# GIVEN INSTRUCTION:
Copy every item below word for word, keeping each line unchanged.

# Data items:
— BEGIN —

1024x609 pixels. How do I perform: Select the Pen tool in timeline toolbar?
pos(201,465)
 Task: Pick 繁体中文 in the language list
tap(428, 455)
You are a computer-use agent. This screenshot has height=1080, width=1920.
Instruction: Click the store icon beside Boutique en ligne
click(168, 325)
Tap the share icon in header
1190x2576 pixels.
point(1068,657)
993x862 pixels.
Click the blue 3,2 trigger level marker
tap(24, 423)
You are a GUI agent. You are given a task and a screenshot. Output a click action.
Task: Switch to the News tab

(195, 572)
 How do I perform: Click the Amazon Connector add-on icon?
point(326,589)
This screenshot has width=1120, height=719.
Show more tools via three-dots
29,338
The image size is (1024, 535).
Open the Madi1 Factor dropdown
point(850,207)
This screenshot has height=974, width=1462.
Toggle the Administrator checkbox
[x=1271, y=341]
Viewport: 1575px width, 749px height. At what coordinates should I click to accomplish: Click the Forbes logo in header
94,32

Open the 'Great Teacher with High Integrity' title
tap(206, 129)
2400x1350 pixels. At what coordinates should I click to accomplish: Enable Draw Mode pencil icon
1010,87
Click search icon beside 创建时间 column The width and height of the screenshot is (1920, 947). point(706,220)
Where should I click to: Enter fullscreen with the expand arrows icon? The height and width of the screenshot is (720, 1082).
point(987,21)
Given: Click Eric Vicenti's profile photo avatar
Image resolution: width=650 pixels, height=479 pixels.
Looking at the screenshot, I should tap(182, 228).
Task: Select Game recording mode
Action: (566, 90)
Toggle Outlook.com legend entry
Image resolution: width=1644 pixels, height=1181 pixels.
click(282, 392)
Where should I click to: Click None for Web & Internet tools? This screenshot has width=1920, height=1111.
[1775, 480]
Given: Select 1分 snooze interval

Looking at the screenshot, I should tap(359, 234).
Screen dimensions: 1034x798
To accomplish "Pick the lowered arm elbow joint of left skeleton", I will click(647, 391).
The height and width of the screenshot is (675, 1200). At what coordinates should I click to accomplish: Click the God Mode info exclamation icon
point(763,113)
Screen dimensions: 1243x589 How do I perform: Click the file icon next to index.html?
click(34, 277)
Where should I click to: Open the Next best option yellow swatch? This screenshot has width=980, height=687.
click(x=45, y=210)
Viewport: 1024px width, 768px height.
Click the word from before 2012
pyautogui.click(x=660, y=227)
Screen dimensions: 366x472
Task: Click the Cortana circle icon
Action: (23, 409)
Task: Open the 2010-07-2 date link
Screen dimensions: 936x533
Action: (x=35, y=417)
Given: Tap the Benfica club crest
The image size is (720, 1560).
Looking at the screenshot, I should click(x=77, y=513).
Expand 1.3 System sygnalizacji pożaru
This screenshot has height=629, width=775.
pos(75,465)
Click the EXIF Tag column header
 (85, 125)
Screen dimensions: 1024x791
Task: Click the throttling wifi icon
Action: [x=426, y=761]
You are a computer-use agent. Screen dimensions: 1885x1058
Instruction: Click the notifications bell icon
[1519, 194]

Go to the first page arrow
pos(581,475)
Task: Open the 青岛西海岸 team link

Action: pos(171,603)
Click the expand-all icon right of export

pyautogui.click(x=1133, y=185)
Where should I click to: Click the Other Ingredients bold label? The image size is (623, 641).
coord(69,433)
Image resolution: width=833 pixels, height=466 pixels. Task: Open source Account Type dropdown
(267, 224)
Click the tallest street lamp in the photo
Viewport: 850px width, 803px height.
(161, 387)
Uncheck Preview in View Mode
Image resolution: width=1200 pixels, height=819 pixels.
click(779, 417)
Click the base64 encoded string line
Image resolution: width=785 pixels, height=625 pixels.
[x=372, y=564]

— END —

# RESPONSE BELOW:
1024x609 pixels. How do I perform: Select the Pen tool in timeline toolbar?
pos(201,465)
 Task: Pick 繁体中文 in the language list
tap(428, 455)
You are a computer-use agent. This screenshot has height=1080, width=1920.
Instruction: Click the store icon beside Boutique en ligne
click(168, 325)
Tap the share icon in header
1190x2576 pixels.
point(1068,657)
993x862 pixels.
Click the blue 3,2 trigger level marker
tap(24, 423)
You are a GUI agent. You are given a task and a screenshot. Output a click action.
Task: Switch to the News tab

(195, 572)
 How do I perform: Click the Amazon Connector add-on icon?
point(326,589)
This screenshot has width=1120, height=719.
Show more tools via three-dots
29,338
The image size is (1024, 535).
Open the Madi1 Factor dropdown
point(850,207)
This screenshot has height=974, width=1462.
Toggle the Administrator checkbox
[x=1271, y=341]
Viewport: 1575px width, 749px height. At what coordinates should I click to accomplish: Click the Forbes logo in header
94,32

Open the 'Great Teacher with High Integrity' title
tap(206, 129)
2400x1350 pixels. At what coordinates should I click to accomplish: Enable Draw Mode pencil icon
1010,87
Click search icon beside 创建时间 column The width and height of the screenshot is (1920, 947). point(706,220)
Where should I click to: Enter fullscreen with the expand arrows icon? The height and width of the screenshot is (720, 1082).
point(987,21)
Given: Click Eric Vicenti's profile photo avatar
Image resolution: width=650 pixels, height=479 pixels.
Looking at the screenshot, I should tap(182, 228).
Task: Select Game recording mode
Action: (566, 90)
Toggle Outlook.com legend entry
Image resolution: width=1644 pixels, height=1181 pixels.
click(282, 392)
Where should I click to: Click None for Web & Internet tools? This screenshot has width=1920, height=1111.
[1775, 480]
Given: Select 1分 snooze interval

Looking at the screenshot, I should tap(359, 234).
Screen dimensions: 1034x798
To accomplish "Pick the lowered arm elbow joint of left skeleton", I will click(647, 391).
The height and width of the screenshot is (675, 1200). At what coordinates should I click to accomplish: Click the God Mode info exclamation icon
point(763,113)
Screen dimensions: 1243x589 How do I perform: Click the file icon next to index.html?
click(34, 277)
Where should I click to: Open the Next best option yellow swatch? This screenshot has width=980, height=687.
click(x=45, y=210)
Viewport: 1024px width, 768px height.
Click the word from before 2012
pyautogui.click(x=660, y=227)
Screen dimensions: 366x472
Task: Click the Cortana circle icon
Action: (23, 409)
Task: Open the 2010-07-2 date link
Screen dimensions: 936x533
Action: (x=35, y=417)
Given: Tap the Benfica club crest
The image size is (720, 1560).
Looking at the screenshot, I should click(x=77, y=513).
Expand 1.3 System sygnalizacji pożaru
This screenshot has height=629, width=775.
pos(75,465)
Click the EXIF Tag column header
 (85, 125)
Screen dimensions: 1024x791
Task: Click the throttling wifi icon
Action: [x=426, y=761]
You are a computer-use agent. Screen dimensions: 1885x1058
Instruction: Click the notifications bell icon
[1519, 194]

Go to the first page arrow
pos(581,475)
Task: Open the 青岛西海岸 team link

Action: pos(171,603)
Click the expand-all icon right of export

pyautogui.click(x=1133, y=185)
Where should I click to: Click the Other Ingredients bold label? The image size is (623, 641).
coord(69,433)
Image resolution: width=833 pixels, height=466 pixels. Task: Open source Account Type dropdown
(267, 224)
Click the tallest street lamp in the photo
Viewport: 850px width, 803px height.
(161, 387)
Uncheck Preview in View Mode
Image resolution: width=1200 pixels, height=819 pixels.
click(779, 417)
Click the base64 encoded string line
Image resolution: width=785 pixels, height=625 pixels.
[x=372, y=564]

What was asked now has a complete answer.